In the House bill, lawmakers included language on how they wanted to define “felony sexual offenses,” one of the two classes of offenses that would bar a person from getting their voting rights restored. Those involved in the push for Amendment 4 say only people who committed “serious” offenses like rape and sexual assault should be affected by this, but the House’s proposal could widen that to include someone convicted of prostitution, or someone who sold adult content near a school. Republicans say they are simply relying on legal definitions of the offenses.

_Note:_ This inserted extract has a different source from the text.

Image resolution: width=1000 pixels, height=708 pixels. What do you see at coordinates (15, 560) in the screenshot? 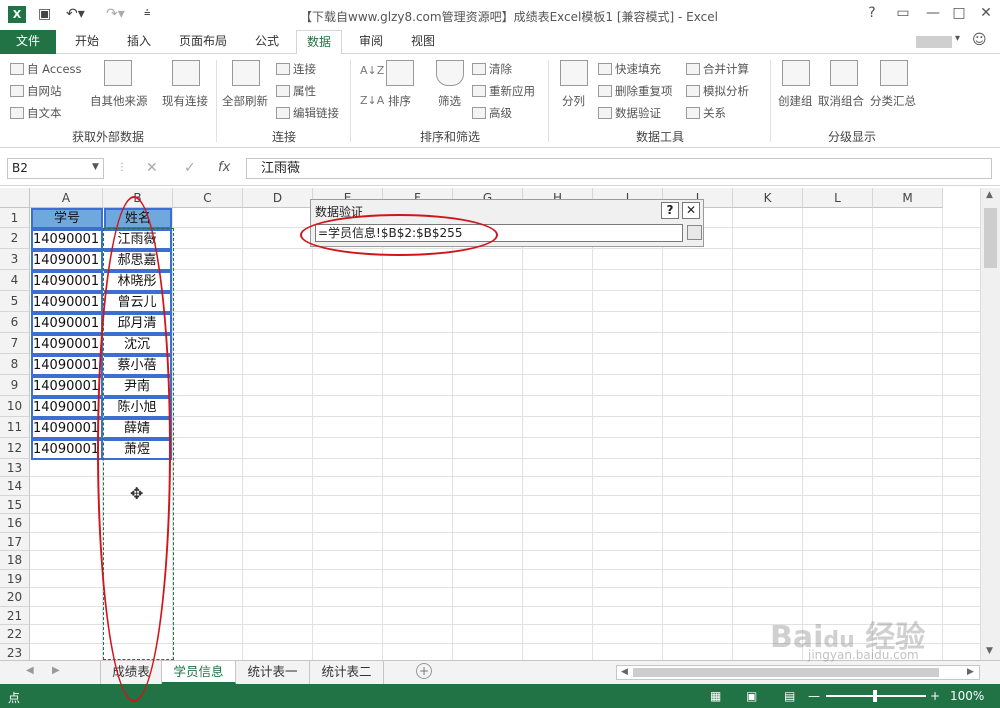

A Republican legislator also floated a proposal that would expand the definition of “murder” — the second class of felonies left out of Amendment 4 — to include attempted murder. Advocates say the amendment is clearly written to only exclude those convicted of first-and second-degree murder, and that adding attempted murder to this group would be overly broad.

The Senate version of the legislation initially included a similar definition of murder, but that language was removed from the bill in early April in an attempt to gain support from Amendment 4’s supporters. According to the Tallahassee Democrat, the Senate bill would limit the definition of “felony sexual offenses” to instances where a person is required to register as a sex offender.

The bill also abandons the House’s focus on additional court fees by allowing those under civil liens to register, but the bill would require people with felony records to pay any restitution ordered by a judge. That proposal isn’t as strict as the House’s version, but some Amendment 4 supporters argue that at this point, Republicans should completely abandon tying any financial requirements to Amendment 4.

Voting rights advocates also argue that legislators must respect the will of the majority of voters who supported the amendment in 2018. “We believe the people deserve better than partisan legislation determining who can vote in our state,” Meade and Neil Volz, both leaders of the Florida Rights Restoration Coalition, explained in a March Tampa Bay Times op-ed.